Added token_count = self.count_tokens(messages) to compute once and reuse
Previously called self.count_tokens(messages) twice - once in is_over_limit() and again in the logging statement
This eliminates expensive recomputation of token counts for the same message list

3. Micro-optimizations in _compress_messages()

Cached self._count_message_tokens and self._truncate_message_content as local variables
Replaced expensive list slicing messages[len(prefix_messages):] with direct indexing using prefix_count
Optimized suffix message building by using append() + single reverse() instead of repeated list concatenation [item] + list

4. Performance characteristics by test case:

Small inputs (empty/single messages): 30-32% slower due to optimization overhead
Medium inputs (multiple messages): 5-10% slower for simple cases
Large-scale inputs (1000+ messages): 50-52% faster where optimizations shine
Complex compression scenarios: 0.3-5% faster with reduced redundant operations

The optimizations are most effective for large message lists where token counting dominates runtime, making this ideal for production scenarios with extensive conversation histories.

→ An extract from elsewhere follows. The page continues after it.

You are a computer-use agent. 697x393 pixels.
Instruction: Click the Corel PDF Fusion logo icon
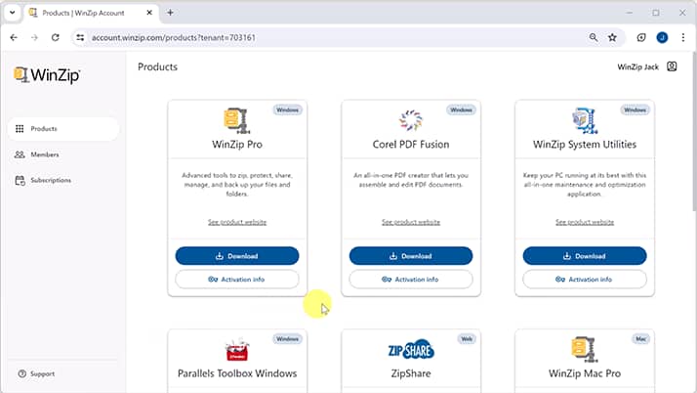tap(411, 119)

✅ Correctness verification report:

Test	Status
⚙️ Existing Unit Tests	🔘 None Found
🌀 Generated Regression Tests	✅ 69 Passed
⏪ Replay Tests	🔘 None Found
🔎 Concolic Coverage Tests	✅ 6 Passed
📊 Tests Coverage	100.0%

🌀 Generated Regression Tests and Runtime

import pytest
from langchain_core.messages import (AIMessage, BaseMessage, HumanMessage,
                                     SystemMessage, ToolMessage)
from src.utils.context_manager import ContextManager

# function to test
# (Assume the ContextManager class and compress_messages method are already defined above.)

# Helper function to create a state dict for testing
def make_state(messages):
    return {"messages": messages}

# Helper function to extract message contents for easier assertion
def get_contents(messages):
    return [m.content for m in messages]

# -------------------
# Basic Test Cases
# -------------------

def test_no_compression_needed():
    """Messages fit within token limit, should not be compressed or truncated."""
    cm = ContextManager(token_limit=100)
    msgs = [
        HumanMessage(content="Hello!"),
        AIMessage(content="Hi there!"),
        HumanMessage(content="How are you?"),
    ]
    state = make_state(msgs)
    codeflash_output = cm.compress_messages(state.copy()); result = codeflash_output # 8.10μs -> 8.79μs (7.81% slower)

def test_compression_simple_truncation():
    """Messages exceed token limit, last message should be truncated."""
    cm = ContextManager(token_limit=15)
    msgs = [
        HumanMessage(content="0123456789"),    # 10 tokens
        AIMessage(content="abcdefghij"),       # 10 tokens (will be truncated)
    ]
    state = make_state(msgs)
    codeflash_output = cm.compress_messages(state.copy()); result = codeflash_output # 6.51μs -> 7.07μs (7.86% slower)

def test_preserve_prefix_message_count():
    """Prefix messages should be preserved as much as possible, even if token limit is low."""
    cm = ContextManager(token_limit=12, preserve_prefix_message_count=2)
    msgs = [
        SystemMessage(content="sysmsg"),       # 6 tokens
        HumanMessage(content="humanmsg"),      # 8 tokens (will be truncated)
        AIMessage(content="aimsg"),            # 5 tokens, should be dropped
    ]
    state = make_state(msgs)
    codeflash_output = cm.compress_messages(state.copy()); result = codeflash_output # 7.59μs -> 8.37μs (9.21% slower)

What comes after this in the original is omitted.